However, according to the Complaint, the email containing this final date was inadvertently sent to Plaintiff’s spam folder. Plaintiff did not discover the error until after July 24, 2015 – thus, he missed the status call. He “sincerely apologized” to the Arbitrator and the Defendant “for not being aware of, and missing,” the call. Id. Nevertheless, as a result of Plaintiff’s failure to attend, DeWitt entered an Order, ECF No. [1-4] (“Order No. 2”), dismissing Plaintiff’s Complaint with prejudice. Id. This Order represents that, in addition to missing the call, Plaintiff was “not prepared to proceed and requested a postponement” of the initial December 3rd call and “failed to file an amended Statement of Claim by the required date or to file one at all.” Id. Moreover, “[a]fter 15 minutes waiting for [Plaintiff] to join the hearing[,] the Association contacted [Plaintiff’s c]ounsel by telephone and was advised that he was not available to participate in the [ ] call.” Id. DeWitt, ultimately, found that Plaintiff “failed to proceed with [his] Claims and therefore [ ] abandoned them.” Accordingly, he granted Defendant’s Motion to Dismiss Plaintiff’s FLSA claim, although he did not state on which basis proffered by Defendant, and dismissed Plaintiff’s breach of contract claim sua sponte. Both claims were dismissed with prejudice.

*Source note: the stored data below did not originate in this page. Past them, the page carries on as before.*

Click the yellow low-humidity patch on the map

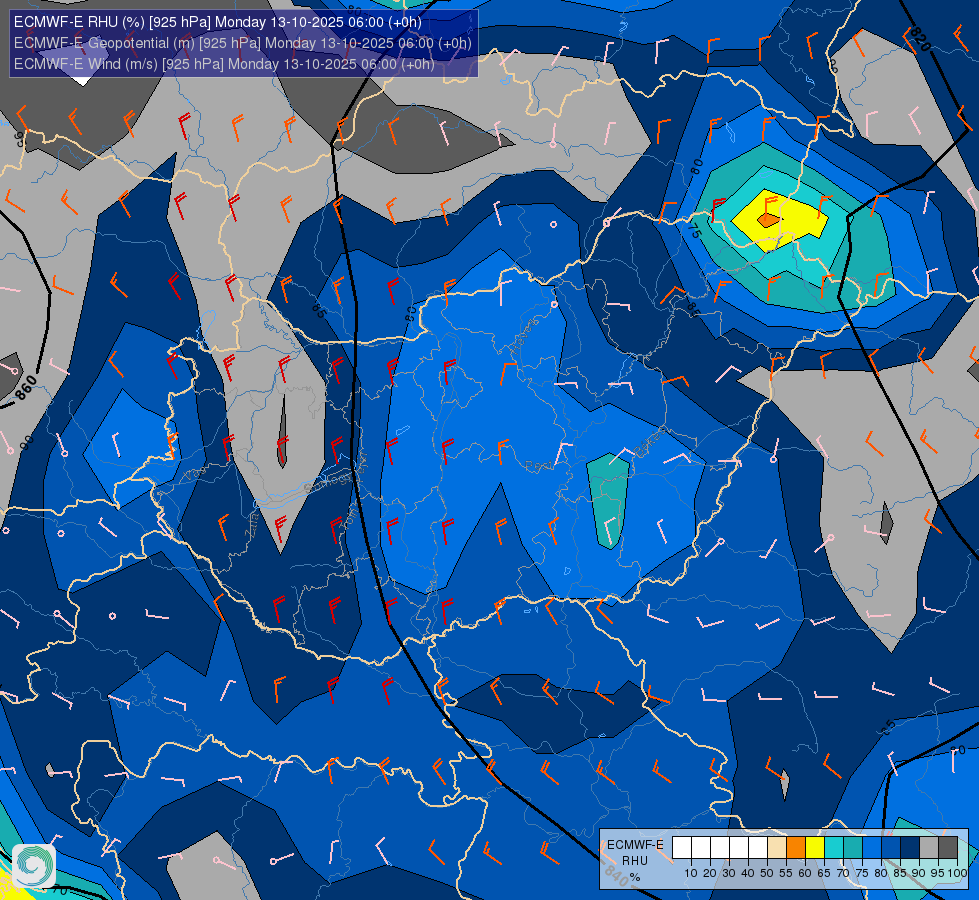coord(785,213)
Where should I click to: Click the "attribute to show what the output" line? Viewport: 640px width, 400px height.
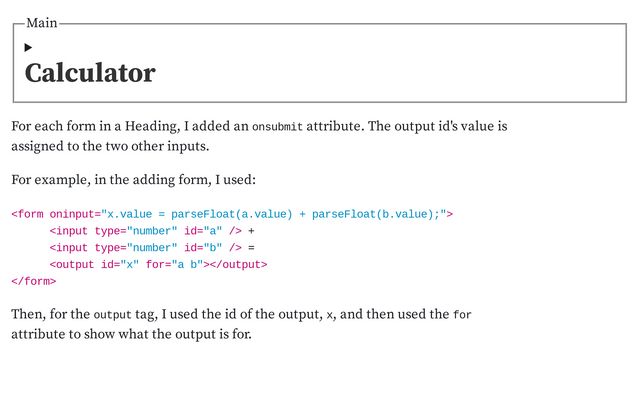[x=131, y=333]
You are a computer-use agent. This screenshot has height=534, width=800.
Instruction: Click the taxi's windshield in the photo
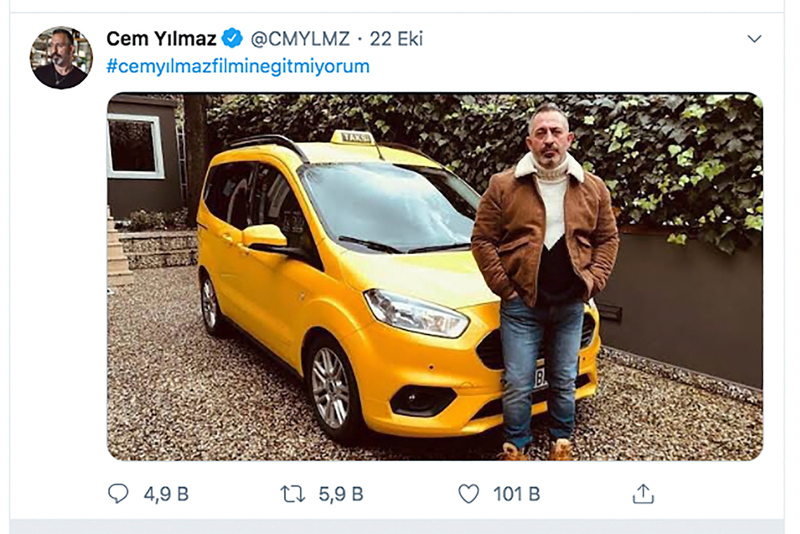[x=390, y=205]
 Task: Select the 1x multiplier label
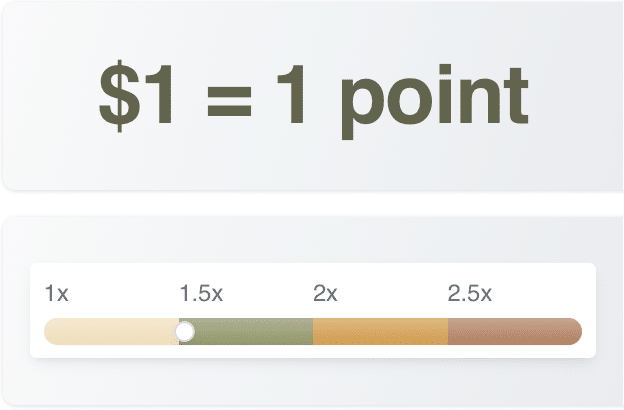57,294
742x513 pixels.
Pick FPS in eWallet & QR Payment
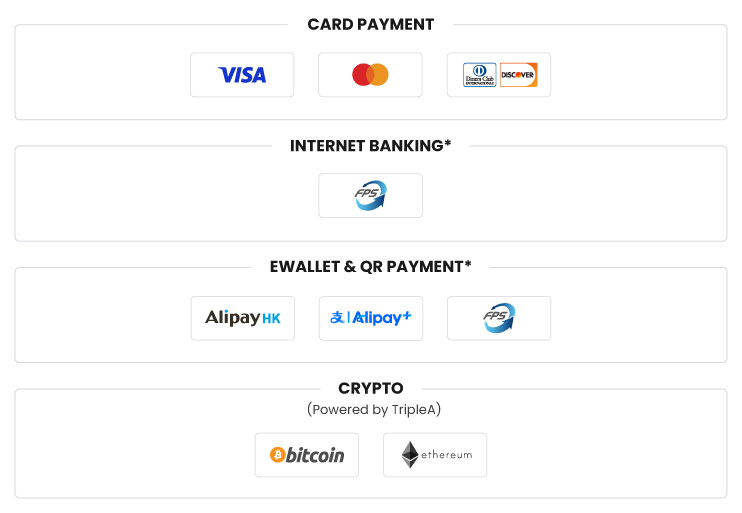point(499,318)
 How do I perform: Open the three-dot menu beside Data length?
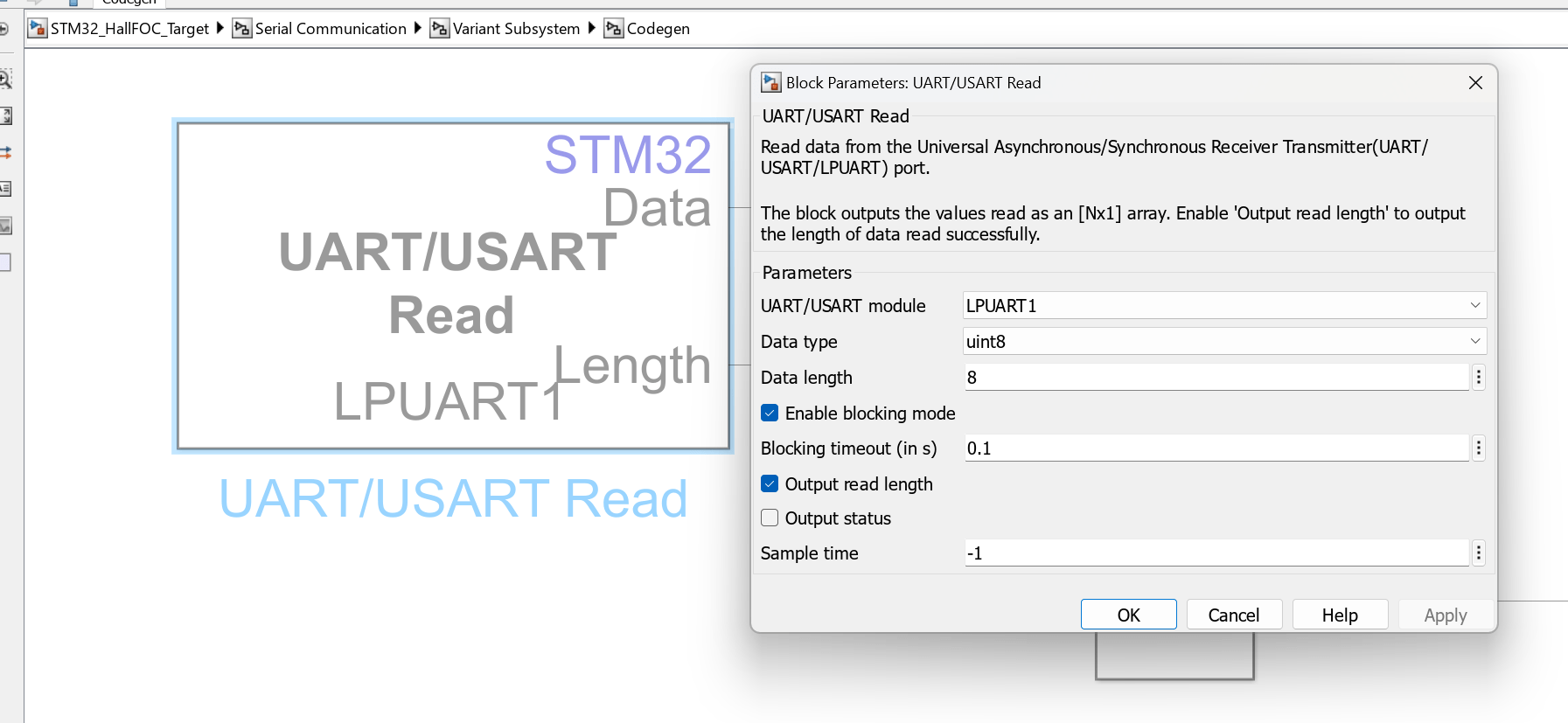coord(1478,378)
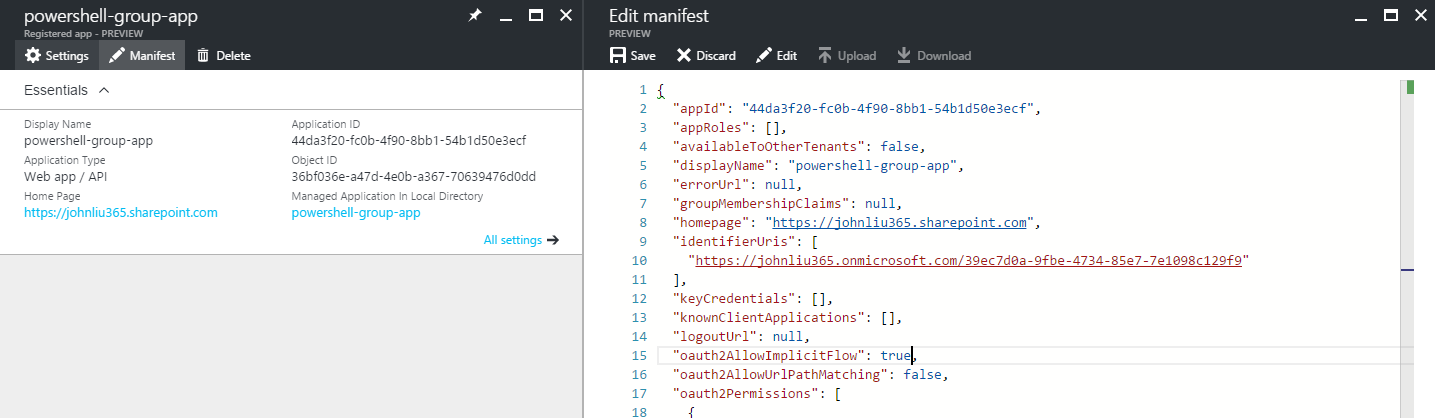Close the Edit manifest blade
1435x418 pixels.
(x=1418, y=16)
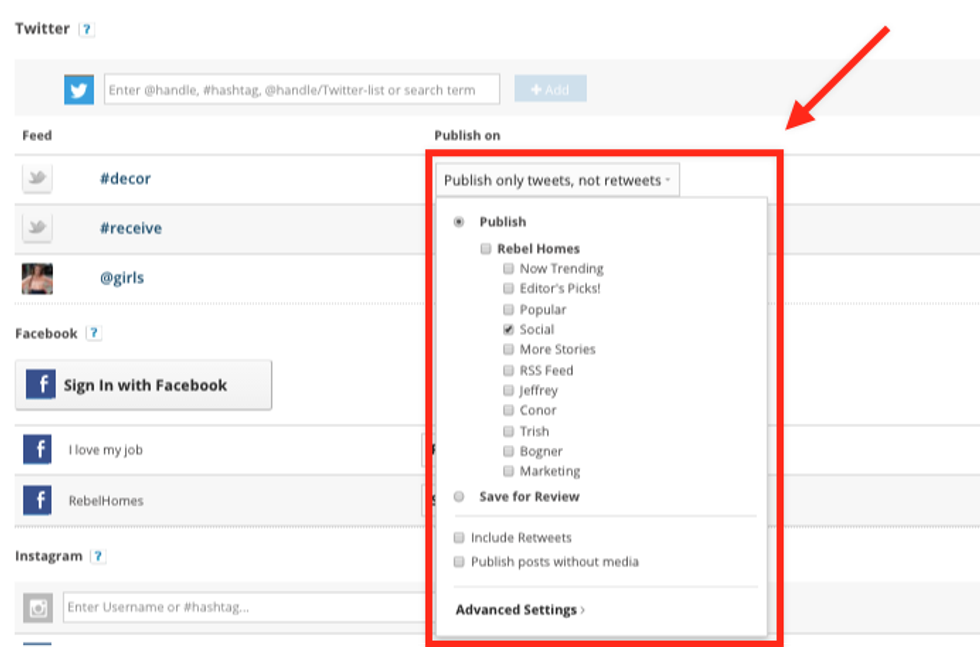Click Facebook icon next to RebelHomes
This screenshot has height=647, width=980.
pos(37,500)
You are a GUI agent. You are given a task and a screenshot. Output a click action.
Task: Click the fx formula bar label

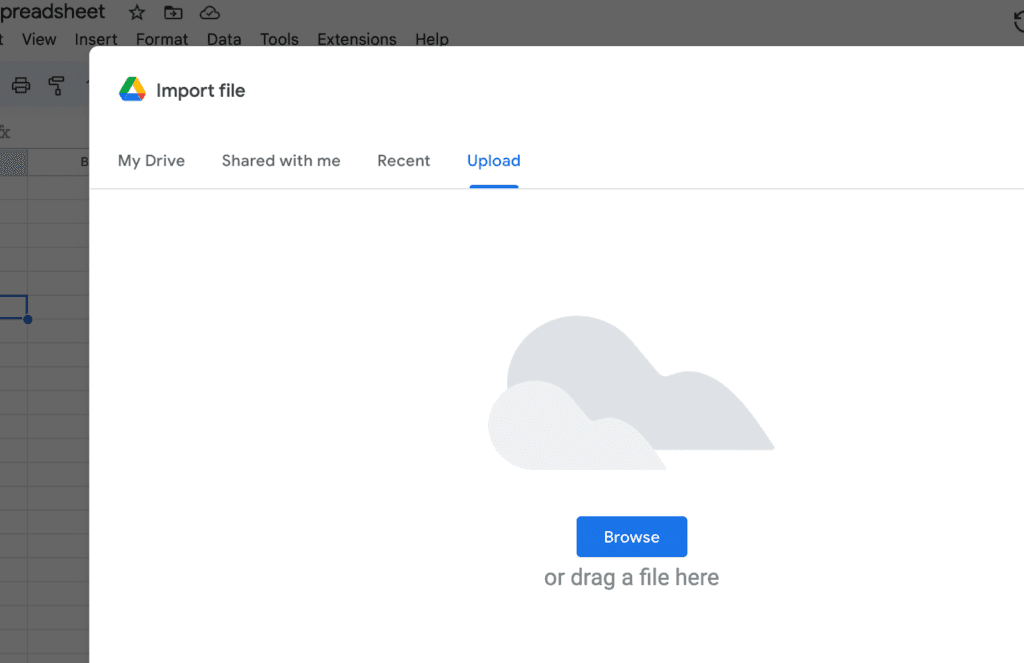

Believing that this dismissal with prejudice was unjust and premised on faulty reasoning, Plaintiff filed a Motion for Reconsideration, ECF No. [1-7] (“Motion for Reconsideration”), which the Arbitrator denied in subsequent Order, ECF No. [1-8] (“Order No. 3”). In his Motion for Reconsideration, Plaintiff challenged the veracity of a number of DeWitt’s findings. First, Plaintiff alleged that he was in fact prepared for and participated in the December 3rd call. Any representation to the contrary, he contended, was belied by DeWitt’s statements in Order No. 2 confirming his attendance. Order No. 2 (“A Status Hearing was held by telephone on December 3, 2014, at 2:00 p.m. (EST) before Arbitrator DeWitt. Appearing at the hearing was Brian J. Militzok, Esq. on behalf of the [Plaintiff]…and Elias Hilal Esq. on behalf the [Defendant]… and Bryan Corbet, Case Manager, on behalf of the Association.”). Second, he disputed the finding that he failed to file an amended Statement of Claim, explaining that he had filed the requested document. Third, Plaintiff maintained that DeWitt’s claim that he failed to cooperate in efforts to reschedule the second hearing were patently untrue – “The record clearly indicates otherwise as [Plaintiff] always provided a prompt response to scheduling and was the only party seeking to push this arbitration forward.” Compl. at 7. Last, Plaintiff argued that dismissal was improper because it was based upon Defendant’s Motion to Dismiss, which argues, inter alia, a statute of limitations defense that fails to resolve the entirety of Plaintiff’s FLSA claim when properly applied – and is also an inherently factual inquiry. The Court notes, however, that regardless of the applicability of the Motion to Dismiss, DeWitt specifically dismissed both of Plaintiff’s claims with prejudice. Order No. 2.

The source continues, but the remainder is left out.